頭を押さえた手を下ろすと、手首には最後に見たピンクの石のついたゴールドブレスレットがあり、朝日を反射してキラキラと輝いている。
──どうして、こうなったんだろう?
しかし、そのことばかりを考えてはいられなかった。私自身、どこにいるのかも分からない。この状況を把握するのが先だった。何も分からない状態では、妹を助けに行くことさえできない。
頭を軽く振り、自分の体を見る。
「えっ? な……んで?」
私の体は──幼稚園に通っていてもおかしくないほど、小さくなっていた。
それに……。
「男の子用の服?」
見たこともない白の寝巻きだった。体も少年みたいに──
「うっ!」
頭がくらっとして、手で額を押さえる。
今までの記憶が走馬灯のように襲ってくる。
──そうだった。
私は、あれから「アリクス」という名前の少年になっていた。今日は、四歳になったアリクスが、初めて見習い執事として働く日だった。
そのことを思い出すけど、どうすればいいのか分からない。少年になってしまって、何をすればいいのか、先のことが全く見えないけど──。
──私は、今できることをやるだけ。
少年の姿で、力強く頷く。
──心美は、どうしているのか分からない。でも、この世界のどこかにいるかもしれない。
あせっても仕方ない。
──私は、私にできることをしよう。そう決めた。
ふと、ベッドわきの置き時計を見ると、もう朝食の時間だった。
慌てて見習い執事服を着て、支度を整え、食堂に向かう。
「おはようございます、バーナードさん」
「おはよう、アリクスくん」
食堂では、コックのバーナードさんが朝食を用意してくれていた。まだ見習いコックで、もう少し修行を積んでから、お屋敷の厨房を任されることになっている。

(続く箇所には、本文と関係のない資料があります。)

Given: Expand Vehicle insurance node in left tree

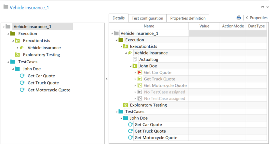Looking at the screenshot, I should tap(18, 48).

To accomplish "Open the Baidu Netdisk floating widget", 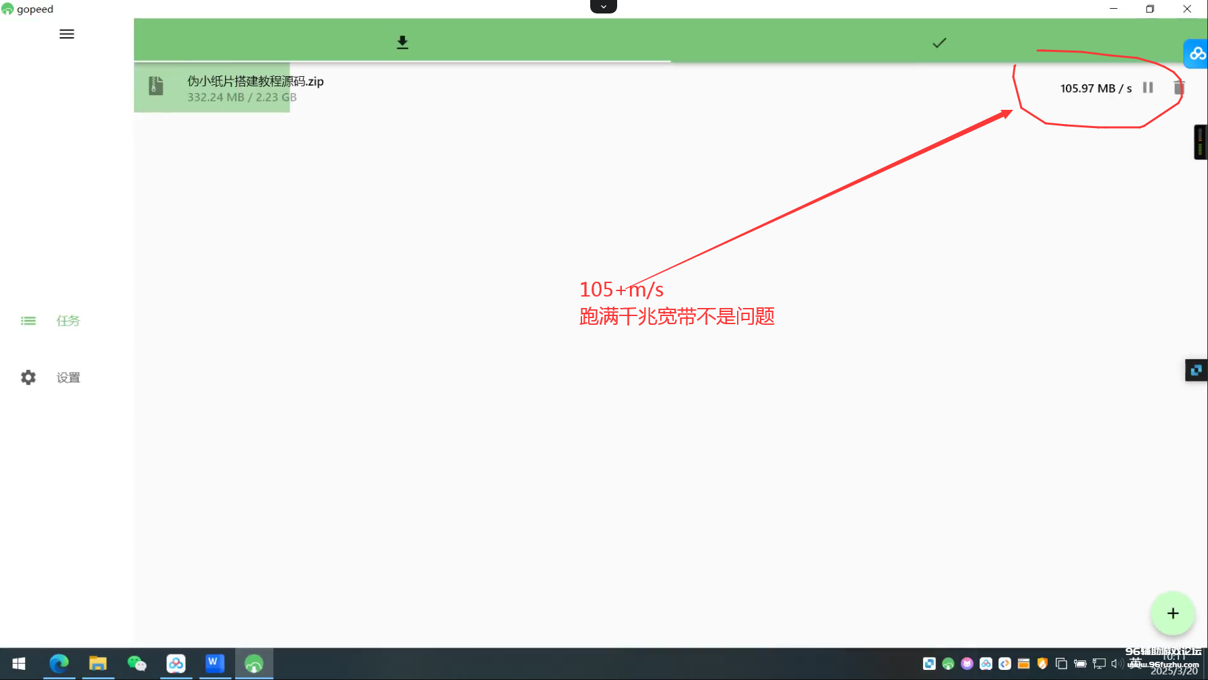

バーナードさんはクマのように大きな体をしているけど、話してみると真面目で優しい人だった。
「今日の朝食は、目玉焼きとハム、パンにサラダ、あとコンソメスープです」
「ありがとうございます、バーナードさん」
「ごゆっくりどうぞ」
微笑む彼に、入り口付近にいた少女から声がかかる。
「バーナードさん! ごちそうさまでした!」
「いえ、こちらこそ、お粗末様でした」
にこりと笑い合うと、淡い茶色の髪をさらりと揺らし、少女──アデルはこちらを向く。
綺麗な淡い茶色の瞳が真っ直ぐこちらを見つめている。
「アリクスくん、一緒に頑張ろうね!」
「うん、一緒に頑張ろう、アデル」
彼女はくすくすと笑って、私とバーナードさんに手を振る。
「また後でね! バーナードさんも、また後でお会いしましょう?」
手を振りながら、彼女は食堂を出ていった。
私たちは彼女に手を振った後、バーナードさんは厨房の奥に入っていき、私は洗面室に行き、丁寧に手を洗う。その後は食堂に戻り、自分の席について手を合わせる。
「いただきます」
「おはよ、アリクス。早いな」
茶色の髪をした少年──ランディーがこちらを見ていた。
「おはよう、ランディー。あれ? サンディーは?」
「なかなか用意しないから、置いてきた」
「待ってよ! ランディー!」
「ちょうど来たみたいだ」
廊下から足音と声が聞こえてきて、食堂前に金の髪をさらさらと揺らしながら、一人の少年が姿を現す。
「おはよう、サンディー」
「おはよう! アリクス!」
「おはよ、サンディー」
「ランディー! 今日から一緒に執事として働くのに、先に行くなんて!」
「『今日から執事になるから』だろう? サンディーがしっかりしてくれないと、みんなが困る」
「う、うん……」
シュン……となるサンディーが可哀想になり、そっと声をかける。
「サンディー、これから一緒に頑張ろう?」
「──うん! ありがとう、アリクス!」
太陽のように明るく笑うサンディーの頭を優しくなでる。横にいたランディーは、「また甘やかしてる」と不満そうにしながらも、「仕方ない」と溜息をつく。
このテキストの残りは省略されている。